The situation in the port city of Aden is particularly concerning, with dead bodies lying in the streets, and extreme scarcity of food and water. Children in Yemen are especially at risk. UNICEF estimates that 70 children have so far been killed, but actual figures are almost certainly far higher. Startlingly, the UNICEF representative for Yemen, Julien Harneis, believes that children make up a third of those fighting in various armed groups across Yemen.
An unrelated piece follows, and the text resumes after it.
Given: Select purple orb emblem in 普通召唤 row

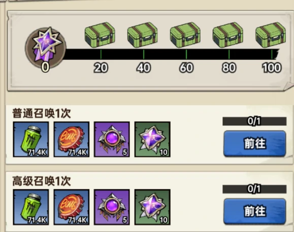Looking at the screenshot, I should [x=112, y=139].
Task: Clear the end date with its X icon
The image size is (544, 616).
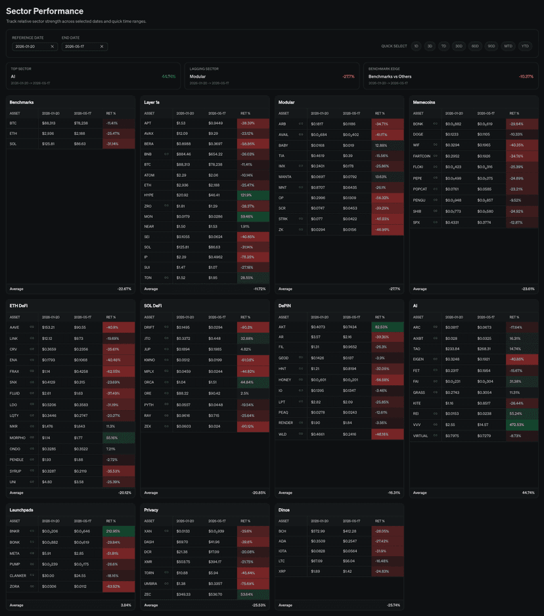Action: tap(102, 47)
Aside from the devastating short-term consequences, the war in Yemen will undo decades of progress towards development, and will see the country become even more backward than it was prior to the conflict. It is essential that other nations provide humanitarian assistance in the form of food, clean water, medicines, doctors, and other essential items, as well as offering an open border to Yemeni refugees, rather than exacerbating the conflict by providing aggressors with military aid and hardware.
Regrettably, the situation in Yemen is creating a security vacuum that may be filled by al-Qaeda in the Arabian Peninsula or the Islamic State. Certainly there is no positive end in sight for the people of Yemen, who must be supported to the fullest extent by the international community and prioritised above the perceived political advantages of engaging in the conflict militarily. Past events in the region do not seem to offer much hope that this will happen.